US Taxes for Expats – FATCA Filing Requirements in 2019
Americans who live abroad are required to continue filing a federal tax return each year, reporting their worldwide income, even if they’re also filing a tax return in the country where they’re living.
When expats file their federal return they can claim one or more exemptions that the IRS has made available by filing the relevant forms, to prevent double taxation.
The two most common exemptions expats can claim are the Foreign Tax Credit, which provides US tax credits to the value of foreign taxes already paid overseas, and the Foreign Earned Income Exclusion, which lets expats exclude the first around $100,000 of their earned income from US taxes. There are other exemptions available too, as well as credits such as the new Child Tax Credit. Which exemptions or credits an expat should claim depends on their unique circumstances, including where they’re living, their marital and family status, and their income types and levels.
Expats are also often subject to extra filing requirements, including those created under the 2010 Foreign Account Tax Compliance Act, more often referred to just as FATCA.
While Americans living abroad have been required to file a federal return reporting their worldwide income since the Civil War, in practice many expats never bothered, knowing that the IRS was unable to police their offshore finances anyway.
This also applied to FBAR (Foreign Bank Account Report) filing, an additional filing requirement for Americans to report their foreign bank or investment accounts, that was introduced in 1970 to help prevent offshore tax avoidance.
FATCA was introduced following the 2008 financial crisis with the aim of letting the federal government know about Americans’ finances worldwide to let it better enforce US tax filing rules and prevent offshore avoidance.
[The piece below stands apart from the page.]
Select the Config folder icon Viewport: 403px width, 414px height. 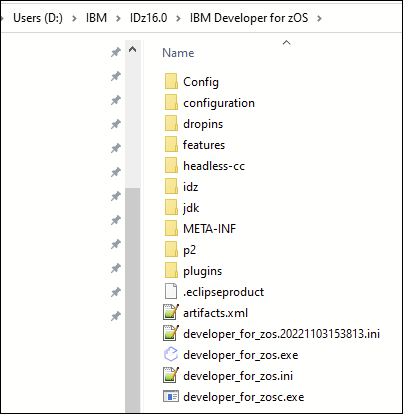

Unless you have been living under a rock for the last 10 years, you know that the IRS cares about offshore bank accounts. You have to declare them, and report the interest you earn even, if you don’t receive a Form 1099 from the foreign bank.” – Forbes
To achieve this, FATCA introduces a tax on transactions made by foreign financial institutions, including all banks and investment firms, when they trade in US markets. Due to America’s global dominance, almost all foreign financial firms are affected. To avoid the tax, they have to report their American account holders to the IRS, including contact and balance details.
This means the IRS can now compare this information with that provided on expats’ federal tax returns and FBARs, and so confirm that the information provided is correct and complete, or know if someone should be filing but isn’t.
FATCA filing requirements in 2019
FATCA has had a significant impact on US tax filing for expats.
Firstly, expats who weren’t previously filing now must or they can be hit with fines, which, if they don’t pay and the fines add up, as a final, draconian measure the Treasury can revoke their US passports.
In particular, expats have to provide their foreign banks and investment firms with confirmation that they are compliant with their US tax filing requirements. Most banks and foreign investment firms request this directly from their American clients.
Furthermore, FATCA specifies that expats who have a total value of foreign financial assets over $200,000 on the last day of the year, or over $300,000 at any time during the year, are required to report them (as well as an FBAR) on form 8938, which should be filed at the same time as form 1040.
Since introducing FATCA, the IRS has also introduced an amnesty program so that expats can catch up with their US filing requirements without facing any penalties so long as they do so before the IRS contacts them.
The program is called the Streamlined Procedure, and it requires expats to file their last three returns, their last six FBARS (as required), and to self-certify that their previous non-compliance wasn’t willful tax avoidance.